WHAT YOU WILL DO: Reproduce the lines of the listing below without any change, starting at the line that contains "1100x590 pixels. At" and continuing through the final line of the listing.

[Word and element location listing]
+ + + + +
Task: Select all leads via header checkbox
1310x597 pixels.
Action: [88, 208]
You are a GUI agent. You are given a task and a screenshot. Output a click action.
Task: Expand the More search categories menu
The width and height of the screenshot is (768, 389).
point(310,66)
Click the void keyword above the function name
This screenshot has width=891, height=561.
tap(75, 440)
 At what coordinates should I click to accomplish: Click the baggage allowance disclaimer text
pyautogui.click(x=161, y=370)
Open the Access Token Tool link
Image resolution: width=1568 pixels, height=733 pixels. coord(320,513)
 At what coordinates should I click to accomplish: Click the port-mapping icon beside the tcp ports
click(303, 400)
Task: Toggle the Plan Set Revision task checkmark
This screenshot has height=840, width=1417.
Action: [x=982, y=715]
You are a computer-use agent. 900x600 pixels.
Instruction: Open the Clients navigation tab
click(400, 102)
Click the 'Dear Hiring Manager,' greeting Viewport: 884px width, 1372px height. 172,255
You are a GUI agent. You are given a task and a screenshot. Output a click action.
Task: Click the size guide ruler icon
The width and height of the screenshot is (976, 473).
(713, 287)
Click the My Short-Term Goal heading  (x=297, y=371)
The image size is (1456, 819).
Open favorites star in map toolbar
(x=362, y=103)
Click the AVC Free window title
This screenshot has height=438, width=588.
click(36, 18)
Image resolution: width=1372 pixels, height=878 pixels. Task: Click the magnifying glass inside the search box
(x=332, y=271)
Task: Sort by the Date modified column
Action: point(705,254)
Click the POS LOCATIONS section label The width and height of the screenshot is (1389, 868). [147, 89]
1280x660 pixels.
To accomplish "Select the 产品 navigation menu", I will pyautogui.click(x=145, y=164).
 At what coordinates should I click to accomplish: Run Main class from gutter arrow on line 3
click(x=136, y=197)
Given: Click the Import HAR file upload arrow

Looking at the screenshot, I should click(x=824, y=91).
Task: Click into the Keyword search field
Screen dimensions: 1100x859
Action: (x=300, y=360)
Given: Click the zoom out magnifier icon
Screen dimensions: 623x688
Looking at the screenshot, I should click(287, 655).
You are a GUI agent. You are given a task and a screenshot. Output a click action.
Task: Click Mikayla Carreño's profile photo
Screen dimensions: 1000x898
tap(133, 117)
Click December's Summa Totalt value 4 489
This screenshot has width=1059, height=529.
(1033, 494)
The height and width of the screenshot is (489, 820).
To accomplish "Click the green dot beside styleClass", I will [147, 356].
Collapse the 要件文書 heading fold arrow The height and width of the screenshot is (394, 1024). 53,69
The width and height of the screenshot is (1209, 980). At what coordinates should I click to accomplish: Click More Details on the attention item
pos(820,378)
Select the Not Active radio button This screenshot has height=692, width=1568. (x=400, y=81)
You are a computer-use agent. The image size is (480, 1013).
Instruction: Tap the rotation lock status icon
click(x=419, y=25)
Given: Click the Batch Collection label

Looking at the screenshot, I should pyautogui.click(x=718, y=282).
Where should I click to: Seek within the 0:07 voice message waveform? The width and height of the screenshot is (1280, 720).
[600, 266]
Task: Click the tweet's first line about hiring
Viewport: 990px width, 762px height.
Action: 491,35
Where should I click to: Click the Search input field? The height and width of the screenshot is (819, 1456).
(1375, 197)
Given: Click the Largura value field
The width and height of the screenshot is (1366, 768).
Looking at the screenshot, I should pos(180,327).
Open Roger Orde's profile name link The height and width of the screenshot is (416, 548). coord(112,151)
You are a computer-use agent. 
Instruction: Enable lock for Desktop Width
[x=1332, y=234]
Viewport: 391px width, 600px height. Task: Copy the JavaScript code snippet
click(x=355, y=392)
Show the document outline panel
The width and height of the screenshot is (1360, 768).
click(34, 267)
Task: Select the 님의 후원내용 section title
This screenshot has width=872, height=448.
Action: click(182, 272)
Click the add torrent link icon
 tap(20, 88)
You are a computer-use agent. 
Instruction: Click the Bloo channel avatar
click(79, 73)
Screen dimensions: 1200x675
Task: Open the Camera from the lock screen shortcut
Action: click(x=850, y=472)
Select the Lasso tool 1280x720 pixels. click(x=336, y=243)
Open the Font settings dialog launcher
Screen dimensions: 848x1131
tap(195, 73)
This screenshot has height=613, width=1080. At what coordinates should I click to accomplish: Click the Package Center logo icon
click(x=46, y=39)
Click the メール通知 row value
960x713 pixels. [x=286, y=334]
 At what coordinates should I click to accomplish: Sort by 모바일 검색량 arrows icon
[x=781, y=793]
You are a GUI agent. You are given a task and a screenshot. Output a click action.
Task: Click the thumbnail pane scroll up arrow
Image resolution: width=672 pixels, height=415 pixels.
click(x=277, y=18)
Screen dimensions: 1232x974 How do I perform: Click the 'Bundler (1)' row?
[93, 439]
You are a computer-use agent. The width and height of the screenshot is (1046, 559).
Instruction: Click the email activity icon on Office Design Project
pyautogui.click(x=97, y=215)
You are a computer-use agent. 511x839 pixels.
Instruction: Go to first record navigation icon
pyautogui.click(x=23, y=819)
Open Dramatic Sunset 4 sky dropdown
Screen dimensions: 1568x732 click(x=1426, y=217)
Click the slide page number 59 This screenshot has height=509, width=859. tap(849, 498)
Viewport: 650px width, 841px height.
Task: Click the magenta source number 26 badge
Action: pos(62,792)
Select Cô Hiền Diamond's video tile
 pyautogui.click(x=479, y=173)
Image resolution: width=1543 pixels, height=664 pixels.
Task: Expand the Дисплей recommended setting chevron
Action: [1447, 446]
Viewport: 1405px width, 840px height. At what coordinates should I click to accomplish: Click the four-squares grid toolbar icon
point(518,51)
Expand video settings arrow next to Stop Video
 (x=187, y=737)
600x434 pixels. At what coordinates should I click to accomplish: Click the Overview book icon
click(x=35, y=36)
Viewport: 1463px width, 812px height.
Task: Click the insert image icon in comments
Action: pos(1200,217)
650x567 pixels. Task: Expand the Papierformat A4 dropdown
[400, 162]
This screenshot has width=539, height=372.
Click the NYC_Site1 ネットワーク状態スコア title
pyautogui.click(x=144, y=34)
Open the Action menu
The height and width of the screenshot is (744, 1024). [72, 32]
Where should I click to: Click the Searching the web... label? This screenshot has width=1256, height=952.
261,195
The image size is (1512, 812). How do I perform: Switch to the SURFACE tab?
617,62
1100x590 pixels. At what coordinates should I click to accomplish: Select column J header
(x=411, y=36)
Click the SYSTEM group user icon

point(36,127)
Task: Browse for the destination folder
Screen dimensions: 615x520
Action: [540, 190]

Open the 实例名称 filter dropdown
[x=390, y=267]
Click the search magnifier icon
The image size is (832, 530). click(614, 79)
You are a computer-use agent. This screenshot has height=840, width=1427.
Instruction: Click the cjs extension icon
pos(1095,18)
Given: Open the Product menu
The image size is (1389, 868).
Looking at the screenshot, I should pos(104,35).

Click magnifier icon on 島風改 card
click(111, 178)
+ + + + +
THE RESULT:
1100x590 pixels. At what coordinates should I click to accomplish: Select column J header
(x=411, y=36)
Click the SYSTEM group user icon

point(36,127)
Task: Browse for the destination folder
Screen dimensions: 615x520
Action: [540, 190]

Open the 实例名称 filter dropdown
[x=390, y=267]
Click the search magnifier icon
The image size is (832, 530). click(614, 79)
You are a computer-use agent. This screenshot has height=840, width=1427.
Instruction: Click the cjs extension icon
pos(1095,18)
Given: Open the Product menu
The image size is (1389, 868).
Looking at the screenshot, I should pos(104,35).

Click magnifier icon on 島風改 card
click(111, 178)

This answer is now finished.